I am especially interested in making things better for other Roma women who, in my experience, are frequently dismissed as not full citizens, or heavily sexualised. At school, I was treated badly – often by non-Roma boys who sexually harassed and tormented me.
To them, I was just a body, and an easy target as I was seen as living on the margins of civilised society. The Roma community often just wants their women to marry and have children. From an early age, I wanted to change my identity and be different.
The media is full of terrible stereotypes of Roma. They are so often portrayed as living in squalor, as thieves and cheats. There is almost no coverage about all the Roma who live and work quietly – often in professional jobs.

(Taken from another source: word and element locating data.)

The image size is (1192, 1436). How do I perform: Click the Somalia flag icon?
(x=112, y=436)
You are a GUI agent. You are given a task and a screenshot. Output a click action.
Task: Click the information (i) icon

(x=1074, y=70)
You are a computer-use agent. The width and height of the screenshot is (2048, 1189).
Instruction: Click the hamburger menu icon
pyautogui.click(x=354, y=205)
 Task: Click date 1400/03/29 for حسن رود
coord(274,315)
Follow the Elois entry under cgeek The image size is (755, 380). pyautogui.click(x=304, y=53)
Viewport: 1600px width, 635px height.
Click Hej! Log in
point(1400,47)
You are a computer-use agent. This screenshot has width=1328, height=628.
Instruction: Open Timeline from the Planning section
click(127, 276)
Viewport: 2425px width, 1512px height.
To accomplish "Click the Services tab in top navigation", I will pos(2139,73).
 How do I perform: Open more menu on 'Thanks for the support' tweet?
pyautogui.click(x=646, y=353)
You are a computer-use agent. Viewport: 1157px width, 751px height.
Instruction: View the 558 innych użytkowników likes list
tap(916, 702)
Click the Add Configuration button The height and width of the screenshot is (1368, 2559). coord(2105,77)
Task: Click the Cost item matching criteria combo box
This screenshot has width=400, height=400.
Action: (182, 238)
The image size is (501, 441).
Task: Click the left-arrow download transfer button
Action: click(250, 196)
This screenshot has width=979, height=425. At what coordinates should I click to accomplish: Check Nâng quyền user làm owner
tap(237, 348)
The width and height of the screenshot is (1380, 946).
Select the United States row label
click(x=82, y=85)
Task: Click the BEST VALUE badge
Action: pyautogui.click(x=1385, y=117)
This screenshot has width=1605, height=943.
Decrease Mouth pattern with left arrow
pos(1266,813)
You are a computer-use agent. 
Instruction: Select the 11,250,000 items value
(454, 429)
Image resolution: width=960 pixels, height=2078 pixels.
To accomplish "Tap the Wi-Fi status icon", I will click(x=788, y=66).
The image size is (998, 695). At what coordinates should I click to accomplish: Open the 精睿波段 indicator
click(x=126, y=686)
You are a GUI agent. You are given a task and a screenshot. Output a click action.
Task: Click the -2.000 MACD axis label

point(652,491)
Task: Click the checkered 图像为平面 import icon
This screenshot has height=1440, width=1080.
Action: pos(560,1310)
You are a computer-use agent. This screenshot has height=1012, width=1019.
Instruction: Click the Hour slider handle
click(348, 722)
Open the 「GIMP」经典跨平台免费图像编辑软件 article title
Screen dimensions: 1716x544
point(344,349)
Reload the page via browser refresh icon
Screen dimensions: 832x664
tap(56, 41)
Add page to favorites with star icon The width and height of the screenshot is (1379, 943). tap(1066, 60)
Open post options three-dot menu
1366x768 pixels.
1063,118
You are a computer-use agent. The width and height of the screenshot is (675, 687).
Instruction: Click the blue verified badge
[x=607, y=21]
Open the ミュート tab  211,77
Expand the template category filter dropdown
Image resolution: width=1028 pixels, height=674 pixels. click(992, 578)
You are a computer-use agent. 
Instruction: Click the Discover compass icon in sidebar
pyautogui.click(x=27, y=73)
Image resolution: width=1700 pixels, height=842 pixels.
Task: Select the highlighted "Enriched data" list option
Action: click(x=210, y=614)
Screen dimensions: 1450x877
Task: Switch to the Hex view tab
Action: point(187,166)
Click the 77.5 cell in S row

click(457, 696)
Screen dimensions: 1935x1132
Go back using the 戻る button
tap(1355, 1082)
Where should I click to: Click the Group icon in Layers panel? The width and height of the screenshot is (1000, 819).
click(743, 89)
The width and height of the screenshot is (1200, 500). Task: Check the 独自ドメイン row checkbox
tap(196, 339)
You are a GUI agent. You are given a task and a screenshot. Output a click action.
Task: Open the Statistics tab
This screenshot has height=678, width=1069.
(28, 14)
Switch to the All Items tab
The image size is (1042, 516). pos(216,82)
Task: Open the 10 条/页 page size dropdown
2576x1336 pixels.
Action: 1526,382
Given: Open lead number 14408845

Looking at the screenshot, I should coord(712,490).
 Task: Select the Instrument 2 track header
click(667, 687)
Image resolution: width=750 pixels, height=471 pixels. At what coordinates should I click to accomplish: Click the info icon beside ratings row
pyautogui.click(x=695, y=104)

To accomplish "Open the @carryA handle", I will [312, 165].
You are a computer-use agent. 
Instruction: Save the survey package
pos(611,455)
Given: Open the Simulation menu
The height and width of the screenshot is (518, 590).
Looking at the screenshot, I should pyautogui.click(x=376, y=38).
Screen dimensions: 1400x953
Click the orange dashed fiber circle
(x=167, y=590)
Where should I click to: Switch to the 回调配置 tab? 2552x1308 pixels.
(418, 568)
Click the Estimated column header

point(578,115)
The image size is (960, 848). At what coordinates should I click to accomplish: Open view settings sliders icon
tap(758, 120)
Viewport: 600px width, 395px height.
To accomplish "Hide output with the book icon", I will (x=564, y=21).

I am lucky, because I have received considerable support. I did my undergraduate course at the Central European University in Budapest, which has a strong commitment to supporting and enabling Roma to enter and achieve in higher education. I then came to the University of Sussex to do my master’s in international education and development. It was at Sussex that I came across the Centre for Higher Education and Equity Research.
The centre encouraged and funded me to study for a PhD, and to bring Roma issues into the mainstream of higher education policy and practice. I am now in my third year of doctoral study on access and participation of the Roma in higher education. Although the UK has a strong commitment to widening participation, there is very little attention paid to the Roma community as an excluded social group. I am so pleased that CHEER was open to the suggestion to conduct research on this topic.
My research findings suggest that my experiences were not unique. University students have told me of their struggle to stay in and succeed in all stages of education – often with very limited resources. They told me of the violence that they experienced, the everyday hate crimes, the way in which they had to struggle to be taken seriously in schools and not automatically sent into segregated special schools.
They document so much racism and prejudice, and yet their desire for education persisted, and they were determined to overcome all the obstacles. Let us not forget that the Roma are the biggest ethnic minority group in Europe, yet only about 1 to 3 per cent enter higher education.
I would like to say to all Roma young people everywhere: Go for it! Aim high, and don’t be put off by other people’s prejudice and ignorance. If I can do it, so can you.
Tanja Jovanovic is a Roma student from Serbia who is studying for a PhD at the University of Sussex. The university is today hosting a conference on including Roma communities in European higher education.